Next morning I woke up with a text from my Mom telling me that my little sister needed to see me update my blog, so I went and spent the morning getting a blog post written and pictures uploaded at the public library (the Durango library is a bumpin' place) before going and taking a ten-mile hike. This hike started at a random pull off on the side of the road. I saw a sign that said trailhead, and the way I am with constantly craving a hike I decided to pull over and give it a look. Turned out it was supposed to be a mountain biking trail, but I went hiking on it any way. Something tells me that mountain bikers hate having people just hiking on the trails—just an extra obstacle you have to watch out for and all. Still, I didn’t much care, it was a beautiful day that was just begging me to go hiking during it. And so I wandered around for about 4 hours.
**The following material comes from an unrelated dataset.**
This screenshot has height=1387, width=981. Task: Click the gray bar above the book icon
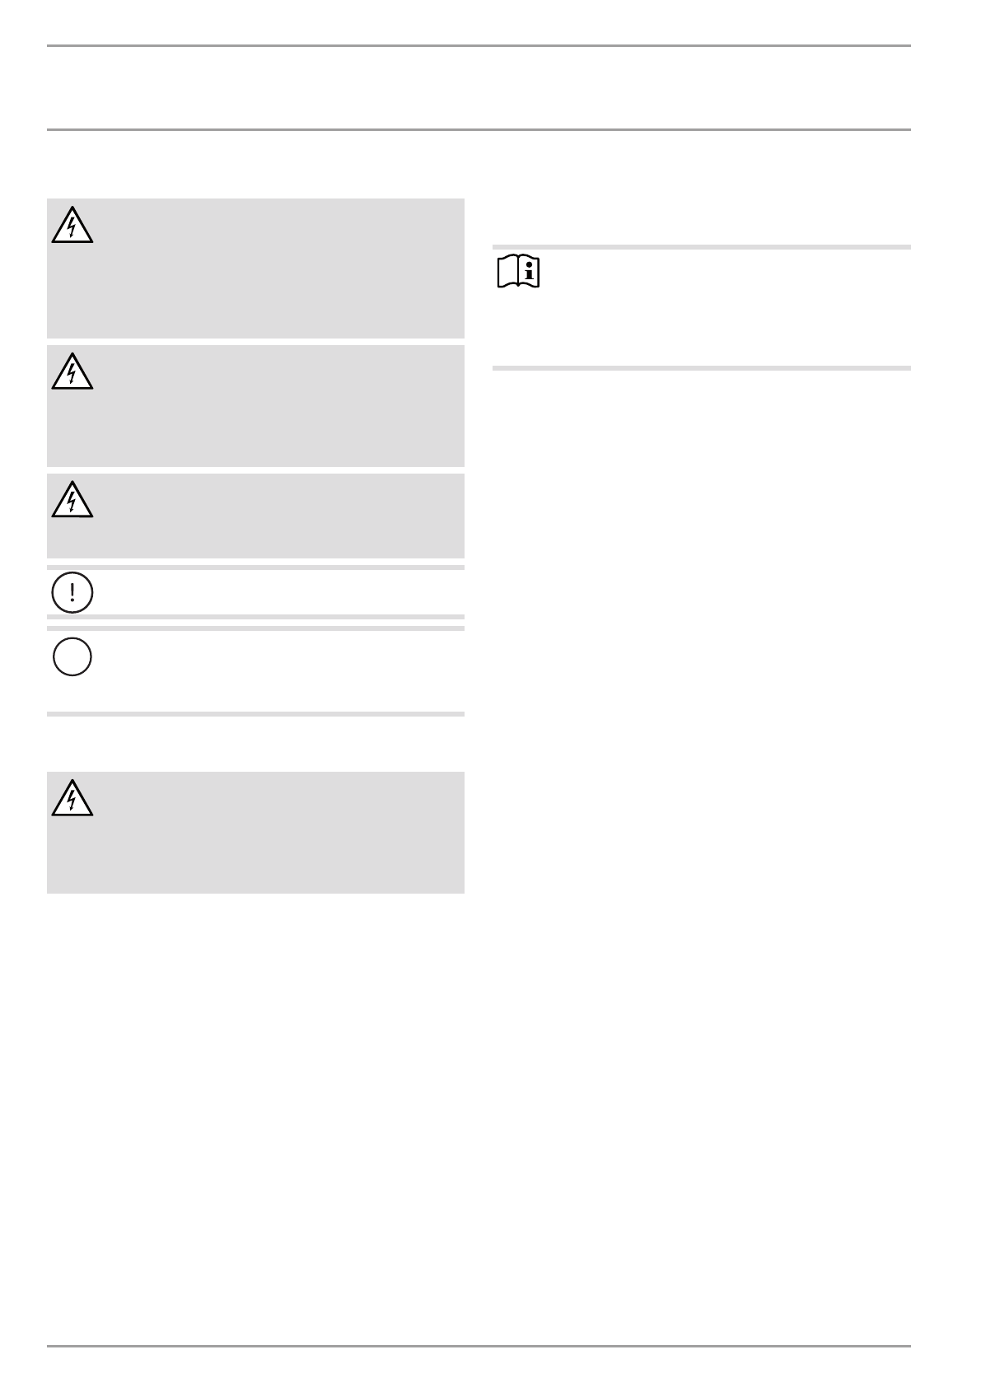701,246
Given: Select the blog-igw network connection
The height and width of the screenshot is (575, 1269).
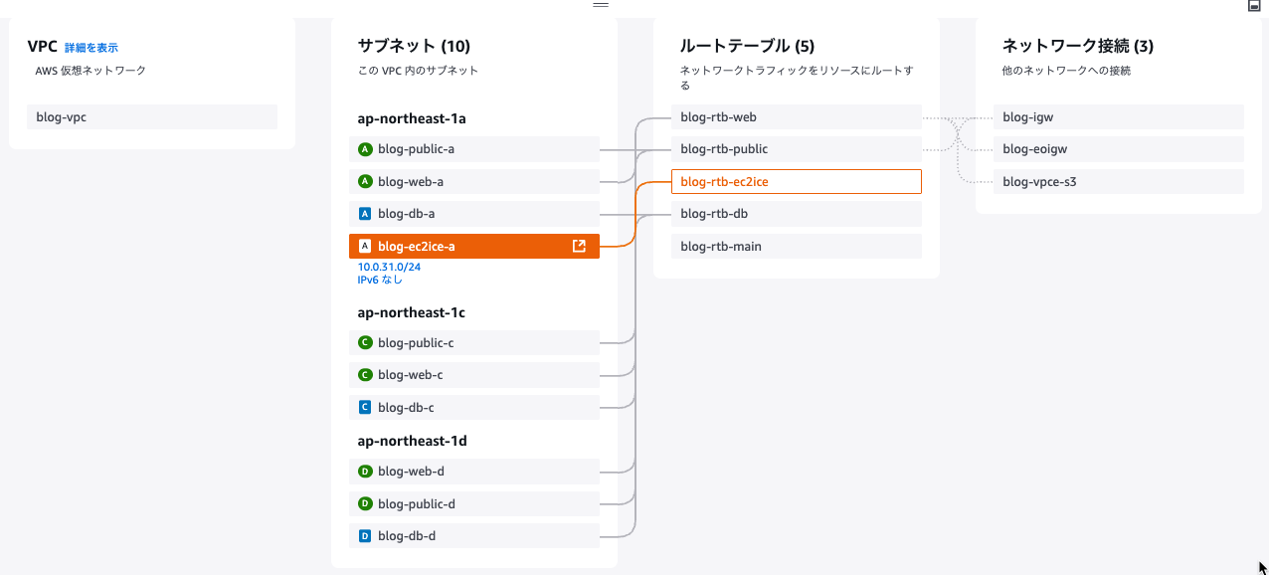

Found some good lookout points too.


It was a huge system of trails, which made the sign at the foot of the trail a liar, because it claimed that it was just a single loop, but the map up the trail a ways said quite differently. The red is the route I ended up taking.


After the hike it was back to more driving. Right as the sun was setting I ended up just pulling up a random road that claimed to be National Forest access. I found a nice overlook where I could watch the sunset and then I kicked back and smoked a very nice cigar while the sun fell behind the mountains. It was the perfect end to the evening, and almost an end to all of my adventures by myself. The next day I would just end up driving home, but not before waking up and finding giant elk hoof prints going around my car. Apparently something about my car got it’s attention, or maybe I was just snoring way too loud and it showed up to see if it could shut me up. Whatever the case, those were definitely some giant hoof prints.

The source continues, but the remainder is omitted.